Friday 5 January 2007

Cannes Vs. Veneza


Quis o acaso da distribuição da cidade onde vivo que visse no mesmo fim de semana os filmes que obtiveram os prémios de realização nos últimos festivais de Cannes e de Veneza, respectivamente Babel de Alejandro González Iñárritu e Coeurs de Alain Resnais. À parte esse acaso, e a coincidência dos prémios de realização, não encontro muito mais que possa aproximar esses filmes. Isso apesar da estrutura de mosaico ou coral de ambos, com histórias múltiplas, desenvolvendo-se paralelamente, que se entrecruzam e cuja relação vai sendo cada vez mais aparente. O tom de Babel é grave e o programa dos seus autores (González e o escritor Guillermo Arriaga) visa alto, muito alto mesmo: nada menos do que o estado da civilização, num mundo globalizado, desumanizado, sem lugar para o indivíduo nem para a diferença, onde a facilidade da comunicação global parece ter inviabilizado o contacto directo, as relações pessoais, a compreenção entre os indivíduos, em suma. Ou como uma arma oferecida por um caçador japonês a um guia marroquino vai provocar a expulsão de uma imigrante mexicana clandestina nos EUA. O problema do filme é que parece feito para provar uma tese, ninguém parecendo acreditar na inverosímil trama nem preocupar-se muito em dar três dimensões às personagens, ocupados que estão em sublinhar o óbvio, em inchar a "mensagem", em facilitar a compreensão de uma estrutura aparentemente complexa mas, no fundo, só artificialmente complicada. O surpreendente é que Babel tem sido apresentado como inovador, quando já é a terceira colaboração entre realizador e argumentista (que antes assinaram Amores perros e 21 Grams), mantendo a mesma estrutura multifacetada que nos filmes anteriores, o mesmo pendor para a auto-importância e para o sublinhado, embora no caso em apreço a almejada dimensão sinfónica lhe tenha sido fatal. Sempre houve filmes como este, filmes com mensagem, bons sentimentos e "de qualidade", a que um certo público ilustrado adere porque julga embarcar numa aventura intelectual e artística, quando afinal embarcou num paquete de luxo para um cruzeiro em águas paradas.
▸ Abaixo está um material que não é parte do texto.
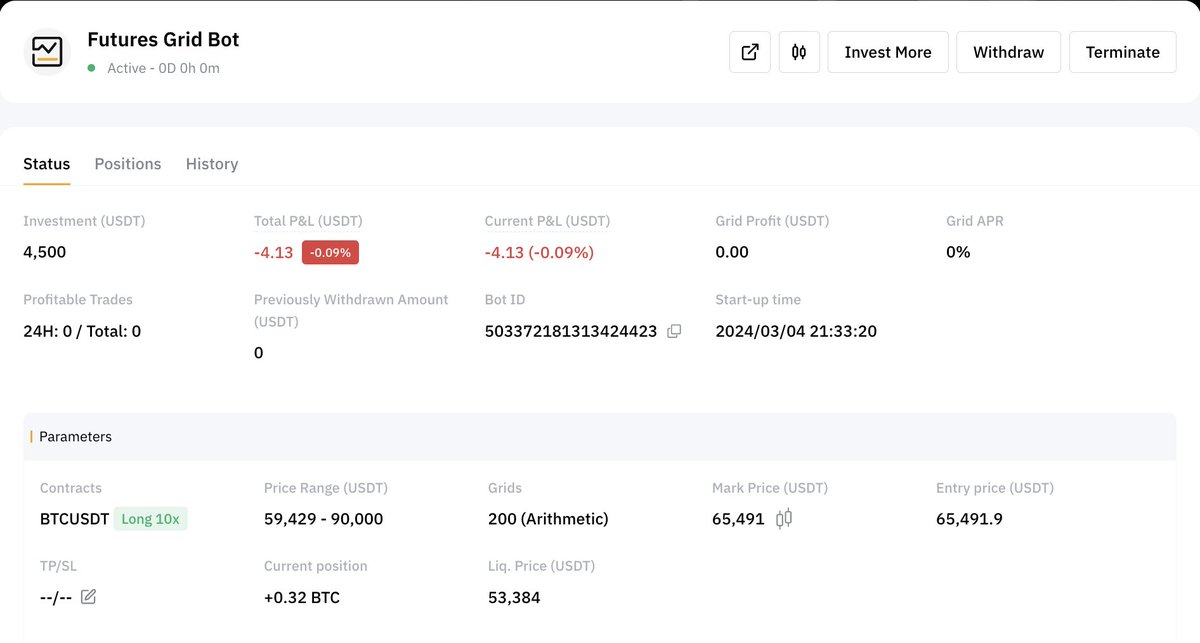Switch to the Positions tab
The width and height of the screenshot is (1200, 643).
(x=127, y=163)
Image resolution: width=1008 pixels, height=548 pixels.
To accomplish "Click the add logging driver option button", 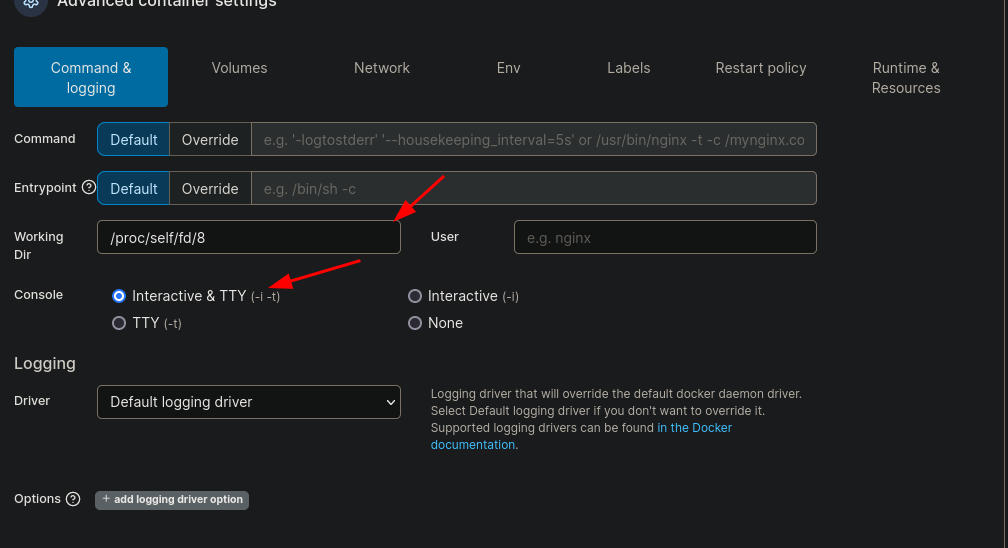I will 171,499.
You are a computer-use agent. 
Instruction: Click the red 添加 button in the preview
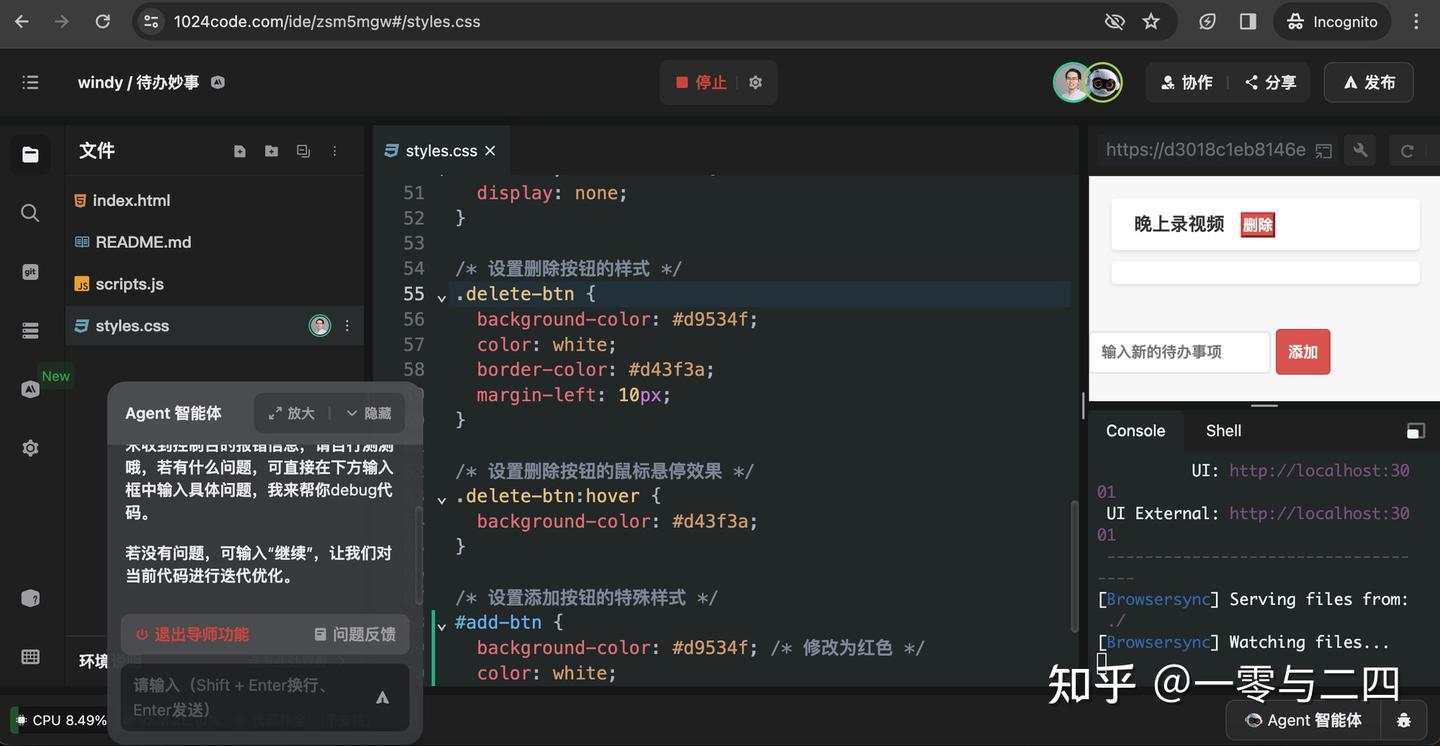1302,352
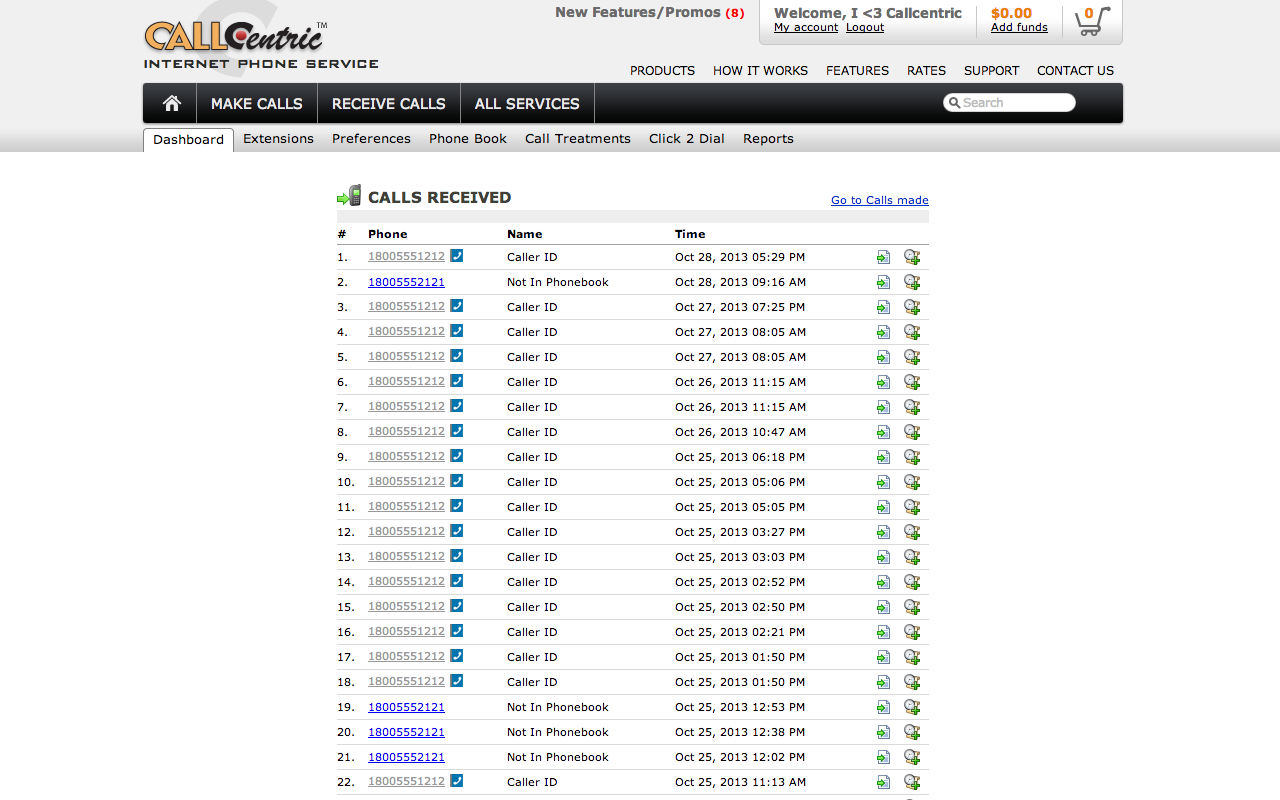Click the green arrow page icon in row 2
1280x800 pixels.
(x=883, y=282)
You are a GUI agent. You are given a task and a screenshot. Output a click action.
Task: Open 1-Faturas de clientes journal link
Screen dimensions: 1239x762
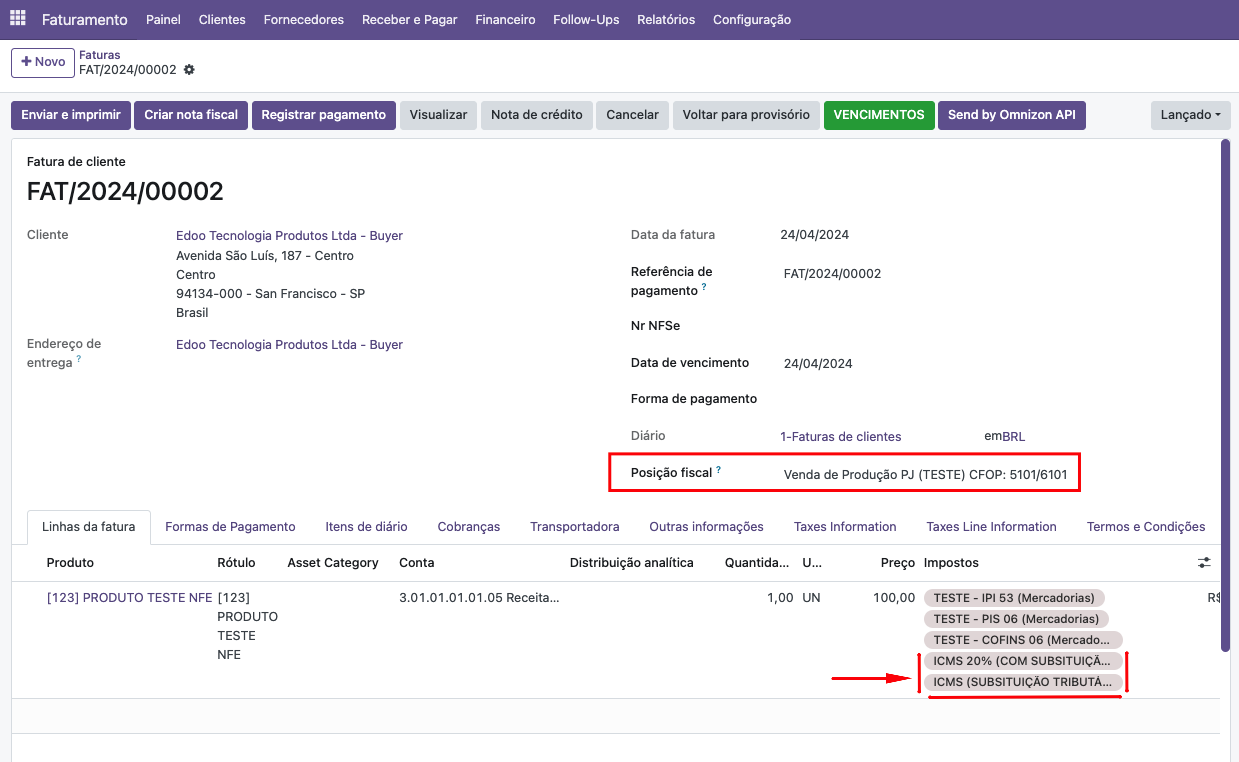pyautogui.click(x=841, y=437)
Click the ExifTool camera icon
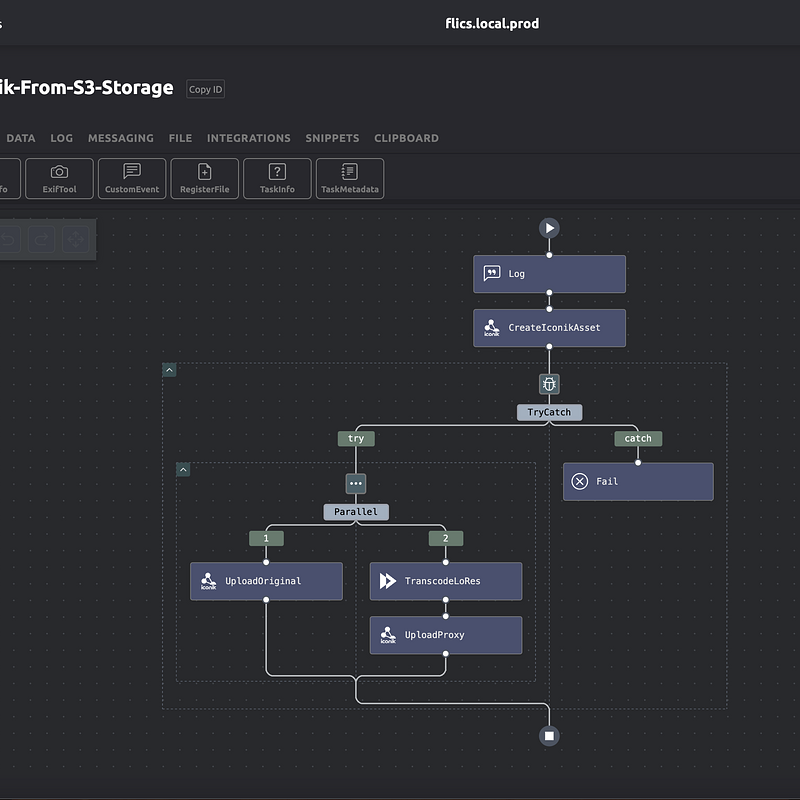The image size is (800, 800). (x=59, y=173)

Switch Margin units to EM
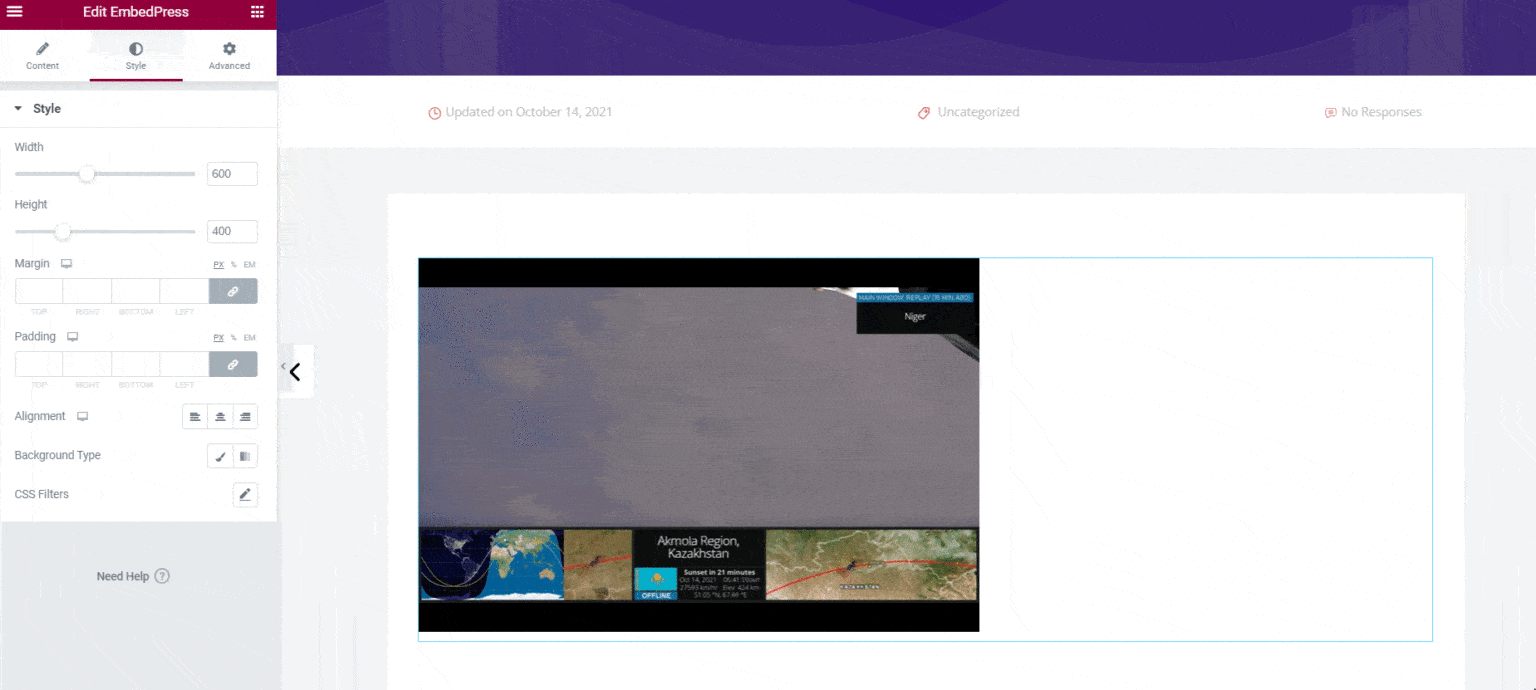tap(248, 264)
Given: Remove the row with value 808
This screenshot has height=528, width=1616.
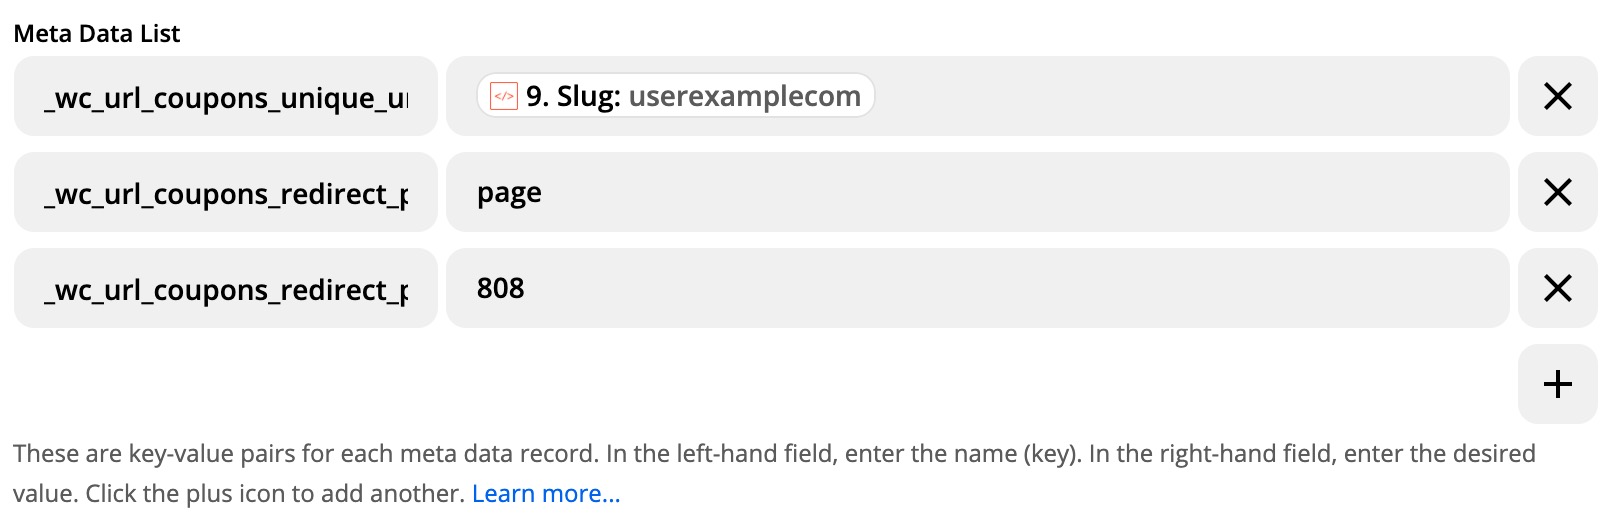Looking at the screenshot, I should tap(1557, 288).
Costumavam ter óscares e ser assinados por Fred Zinnemann e Costa-Gavras.

Já filmes como Coeurs são mais raros. Baseado numa peça de teatro inglesa (Private Fears in Public Places de Alan Ayckbourn) adaptada ao XIIIe arrondissement de Paris actual, onde as arquitecturas de vidro e metal são ilusões de transparência, o filme é assinado por um senhor de cabelos brancos como a neve que cai sem parar, por todo o lado, por vezes mesmo na cozinha de um apartamento, um dos mais velhos realizadores em actividade (84 anos), Alain Resnais. De quem são esses corações que batem nesse Inverno? De Charlotte, solteirona beata. De Thierry, tão fané como ela, seu colega de escritório numa agência imobiliária. De Gaëlle, irmã jovem e bonita de Thierry. De Dan, militar no desemprego. De Nicole, sua mulher, que está pelos cabelos. De Lionel, barman de noite num hotel moderno. E de Arthur, o moribundo. Um pouco disto e daquilo, irmãos, irmãs, velhos, jovens, homens e mulheres, que se compõem e decompõem, ou se extenuam nas redundâncias da conjugalidade. Mais au bout du compte, on se rend compte qu'on est toujours tout seul au monde. Refrão implícito do filme, mas seguramente não a sua moral. Há, de facto, nesta obra aparentemente fúnebre, uma estranha alegria, um curioso optimismo, um apelo à fraternidade. E uma das suas não pequenas qualidades é que Resnais ama estas pequenas personagens, cómicas mas nunca grotescas, comoventes sem serem embaraçantes. E ama-as como um cineasta, ou seja, com um grande afecto pelos actores. Os antigos, seus filhos (Sabine Azéma, André Dussolier, Pierre Arditi), fiéis e perfeitos. Mas também o sobrinho (Lambert Wilson), cada vez mais da família ao longo dos filmes. E as novas pequenas (Laura Morante, Isabelle Carré), mais do que bem-vindas ao círculo. Na sua aparente ligeireza, total ausência de pretensão e inexcedível mestria formal, Coeurs é um divertissement que diz mais acerca do estado da civilização contemporânea, desta torre de Babel que ajudámos a construir e em que vivemos, do que muitos babéis juntos.